Yaptığımız araştırmalara göre bu zorlu şartlarda eğitim gören ve yaşamını idame etmeye çalışan insanların arka planında bir örneklik bir anlayışın olduğunu net görebiliyoruz. Bu örneklik şüphesiz hayatın bütün çilesini çekmiş, âlemlere rahmet olarak gönderilmiş, kavurucu sıcaklardan daha çok nasibini almış Hz. Muhammed (SAV) dir. O dönemin hâkim olan paradigması da bütün âlemleri ve sevgiliyi yaratan Allah’tır ve onun kelamıdır.
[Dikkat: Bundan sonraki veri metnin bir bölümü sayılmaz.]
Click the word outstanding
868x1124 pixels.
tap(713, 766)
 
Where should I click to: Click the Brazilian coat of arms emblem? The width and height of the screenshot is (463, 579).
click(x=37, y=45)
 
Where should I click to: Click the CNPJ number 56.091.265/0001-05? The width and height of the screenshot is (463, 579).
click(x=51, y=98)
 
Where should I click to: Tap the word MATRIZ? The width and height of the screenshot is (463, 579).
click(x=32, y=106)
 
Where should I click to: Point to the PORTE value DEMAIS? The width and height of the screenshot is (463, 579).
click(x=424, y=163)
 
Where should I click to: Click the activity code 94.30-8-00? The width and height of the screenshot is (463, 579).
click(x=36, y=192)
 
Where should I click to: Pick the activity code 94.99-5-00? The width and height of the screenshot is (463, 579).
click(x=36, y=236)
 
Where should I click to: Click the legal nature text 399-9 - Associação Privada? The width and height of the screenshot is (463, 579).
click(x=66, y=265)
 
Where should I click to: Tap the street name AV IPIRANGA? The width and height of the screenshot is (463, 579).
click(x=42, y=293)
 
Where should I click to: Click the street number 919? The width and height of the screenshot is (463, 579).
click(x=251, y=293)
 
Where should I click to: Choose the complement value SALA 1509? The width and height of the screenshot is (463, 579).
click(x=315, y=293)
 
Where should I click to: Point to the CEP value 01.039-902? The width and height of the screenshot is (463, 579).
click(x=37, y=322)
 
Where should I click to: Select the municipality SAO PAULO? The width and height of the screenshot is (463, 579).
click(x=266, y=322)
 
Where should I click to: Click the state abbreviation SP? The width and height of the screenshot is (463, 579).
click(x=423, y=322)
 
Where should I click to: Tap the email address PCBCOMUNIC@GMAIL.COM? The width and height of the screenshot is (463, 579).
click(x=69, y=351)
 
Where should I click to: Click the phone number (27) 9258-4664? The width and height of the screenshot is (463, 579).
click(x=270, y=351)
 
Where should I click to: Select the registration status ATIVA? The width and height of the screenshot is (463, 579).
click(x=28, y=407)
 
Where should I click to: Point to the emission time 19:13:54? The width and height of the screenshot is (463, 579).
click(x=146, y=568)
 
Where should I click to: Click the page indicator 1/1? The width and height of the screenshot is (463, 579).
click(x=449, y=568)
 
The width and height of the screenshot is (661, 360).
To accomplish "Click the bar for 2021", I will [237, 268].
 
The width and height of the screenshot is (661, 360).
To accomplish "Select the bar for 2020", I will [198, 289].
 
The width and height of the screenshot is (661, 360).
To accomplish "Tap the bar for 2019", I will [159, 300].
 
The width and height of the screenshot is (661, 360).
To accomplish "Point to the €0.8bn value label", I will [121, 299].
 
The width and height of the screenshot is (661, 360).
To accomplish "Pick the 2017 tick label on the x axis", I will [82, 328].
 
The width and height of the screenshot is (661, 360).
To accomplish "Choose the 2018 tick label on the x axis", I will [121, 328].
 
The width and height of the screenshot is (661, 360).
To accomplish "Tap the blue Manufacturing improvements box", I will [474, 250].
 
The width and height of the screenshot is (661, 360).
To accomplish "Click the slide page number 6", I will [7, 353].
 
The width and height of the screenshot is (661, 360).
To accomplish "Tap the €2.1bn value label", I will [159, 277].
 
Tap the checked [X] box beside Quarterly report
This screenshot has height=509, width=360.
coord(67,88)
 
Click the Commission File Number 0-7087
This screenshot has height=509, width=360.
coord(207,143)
Bu öyle bir kelamdır ki ne şiirdir ne de bir türküdür bu inşirahtan başkası değildir.

Nedir inşirah?

Rahman ve Rahîm olan Allah'ın ismiyle. 1- Senin için bağrını açmadık mı? 2- İndirmedik mi senden o yükünü? 3- O sırtında gıcırdamakta olan (ve bu şekilde sana eziyet veren) yükünü? 4- Senin şanını yüceltmedik mi? 5- Demek ki, zorlukla beraber bir kolaylık var. 6- Evet o zorlukla beraber bir kolaylık var! 7- O halde boş kaldığında yine kalk yorul! 8- Ve ancak Rabbinden ümit et, hep O'na doğrul!